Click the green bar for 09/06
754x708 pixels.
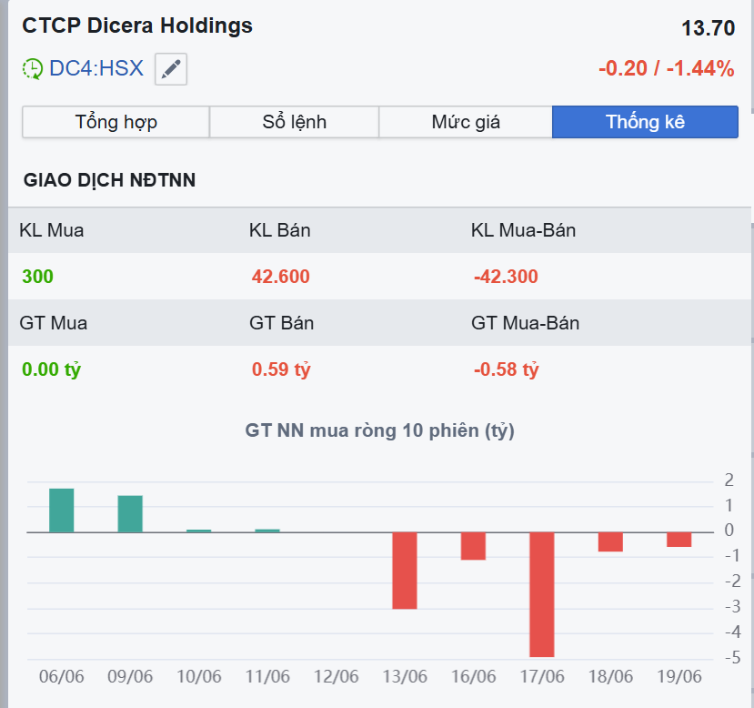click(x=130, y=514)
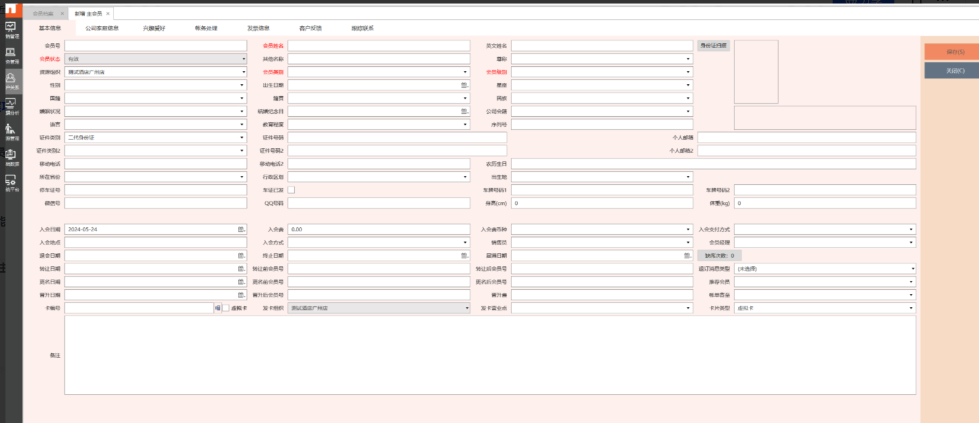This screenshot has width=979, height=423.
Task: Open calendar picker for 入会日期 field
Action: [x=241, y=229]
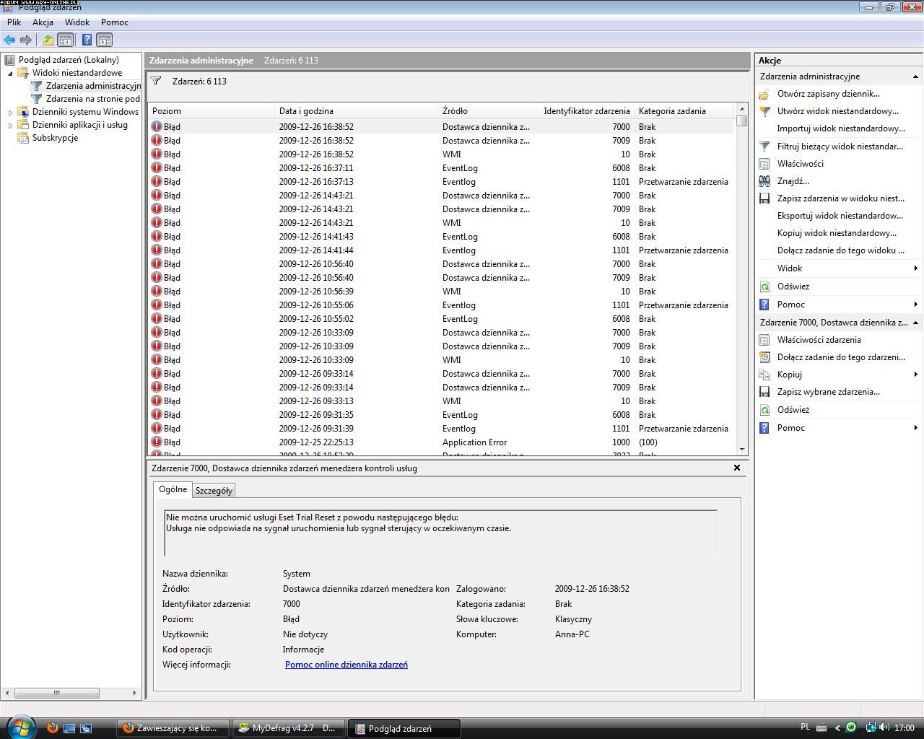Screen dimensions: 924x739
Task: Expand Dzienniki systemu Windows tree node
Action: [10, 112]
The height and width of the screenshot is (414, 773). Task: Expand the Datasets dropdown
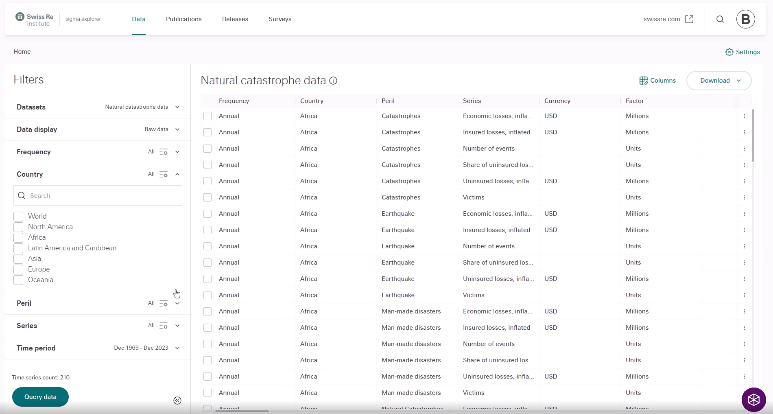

Your objective: Print the material again, unchanged, without its pictures.

Answer:
Click the green bar for 09/06
754x708 pixels.
click(x=130, y=514)
This screenshot has width=979, height=423.
Task: Open calendar picker for 入会日期 field
Action: [x=241, y=229]
Screen dimensions: 924x739
Task: Expand Dzienniki systemu Windows tree node
Action: [10, 112]
The height and width of the screenshot is (414, 773). Task: Expand the Datasets dropdown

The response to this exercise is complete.